This whole chapter is basically one long joke at Nikolai’s expense. Check it out.
Nikolai decides to figure out the deal with the family money and demands a “full accounting” from the estate manager, Mitenka (188.8.131.52).
Hilariously, he has no idea what a full accounting would even be. But you know, he’s lord of his castle and all that, so after ten minutes he starts yelling and cursing at Mitenka and finally just throws the man out of the house. Which is his right, since Mitenka is a serf.
His mom overhears this and is happy that Nikolai is figuring stuff out.
But then the next day, Count Rostov is all, um, did you throw Mitenka out of the house over 700 rubles that he didn’t write down? Because he did write them down, on the reverse page of the ledger.

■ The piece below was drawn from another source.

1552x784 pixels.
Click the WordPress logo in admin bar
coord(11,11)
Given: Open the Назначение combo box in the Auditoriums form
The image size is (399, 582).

See, Nikolai has no idea about accounting. Like, seriously, just zero. So what can he do when he is entirely reliant on this Mitenka for all of the estate management? All he can do is be a violent moron, throwing his weight around – but in reality, he has no power over his own or the family’s money.

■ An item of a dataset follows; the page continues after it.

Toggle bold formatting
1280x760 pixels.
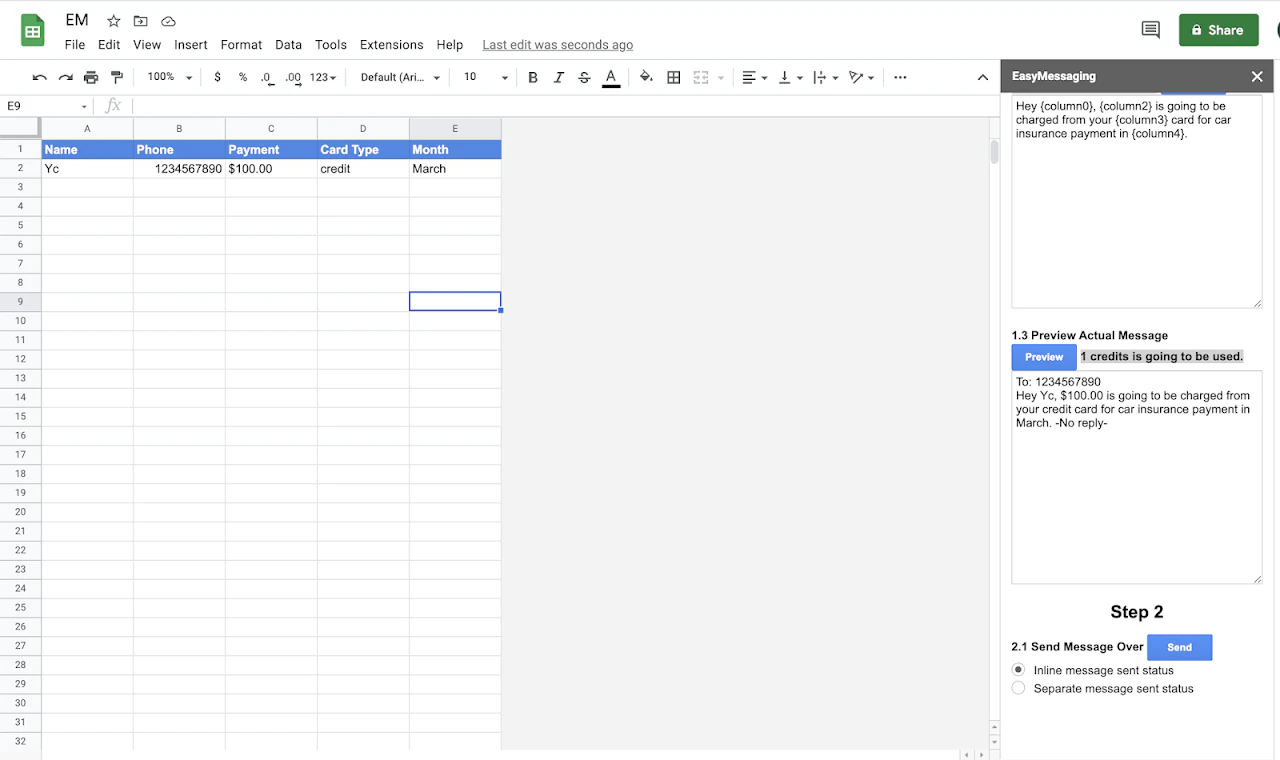pyautogui.click(x=533, y=77)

Why is this funny? Well, because in theory, the Rostovs are extremely powerful people with a big chunk of land, lots of serfs, and some political power. Also, in theory, they are well educated. But in reality, they are totally unable to deal with their financial lives and are in the hands of whoever is doing their accounting. Is Mitenka really stealing from them? They’ll never know, and honestly it doesn’t really even matter.
Anyway, how does Nikolai’s little adventure into the accounting world end? With Mitenka back doing all of it and Nikolai staying out of the business end of things altogether.